A rare loyalty in the music business.
The trio works continuously now, which indicates a growing audience and an entry into broader markets than those offered by jazz. They are on the road approximately 42 weeks a year, play Chicago four, and vacation the rest. That's a good year.
Ultimately though, the pianist has other ambitions.
"Ideally," he explained, "I would like to work six months a year, take a break for a couple of months, then seriously woodshed three or four months. I try not to draw only from jazz, maybe because I studied classics — but there's so much meat there and in folk music and naturally the old masters.
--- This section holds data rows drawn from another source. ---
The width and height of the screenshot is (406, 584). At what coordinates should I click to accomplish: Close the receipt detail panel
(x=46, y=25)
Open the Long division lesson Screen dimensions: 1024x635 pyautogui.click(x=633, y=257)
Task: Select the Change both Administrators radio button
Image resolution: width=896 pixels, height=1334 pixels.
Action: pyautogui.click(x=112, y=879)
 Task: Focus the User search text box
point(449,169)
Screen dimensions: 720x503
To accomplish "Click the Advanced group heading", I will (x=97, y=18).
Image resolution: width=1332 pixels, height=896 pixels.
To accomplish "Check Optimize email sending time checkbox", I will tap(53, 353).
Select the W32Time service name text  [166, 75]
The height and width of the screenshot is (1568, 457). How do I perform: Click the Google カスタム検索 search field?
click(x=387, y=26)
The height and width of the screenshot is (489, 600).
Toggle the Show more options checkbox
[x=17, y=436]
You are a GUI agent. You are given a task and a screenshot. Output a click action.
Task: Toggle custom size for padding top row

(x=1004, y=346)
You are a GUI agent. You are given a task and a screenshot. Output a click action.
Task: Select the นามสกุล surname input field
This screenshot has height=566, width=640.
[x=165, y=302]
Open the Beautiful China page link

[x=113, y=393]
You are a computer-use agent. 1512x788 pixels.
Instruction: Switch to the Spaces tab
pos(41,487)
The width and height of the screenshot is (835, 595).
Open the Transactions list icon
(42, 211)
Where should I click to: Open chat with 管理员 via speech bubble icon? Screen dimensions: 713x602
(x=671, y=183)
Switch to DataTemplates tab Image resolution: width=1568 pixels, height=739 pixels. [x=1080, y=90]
I'd like to experiment with these ideas a while."
Until this is achieved, he travels, listens to records whenever he gets a chance, steals time from music for recreation with his family, and very occasionally plays tennis. Though the grind is tough, he said he still prefers the hubbub of night clubs to concert work because "usually concerts have so many artists or you're allotted only a certain amount of time. You go on cold. Now, it's a cinch you have to warm up. Before you know it, your time is shot and you often haven't done your best. So I guess I'd rather work night clubs until the right kinds of concerts come along."
This, too, is in the offing. Things could hardly be better now. . . . Well, yes they could. Take away the stings of the typewriters, and Ramsey Lewis will be a happier man.”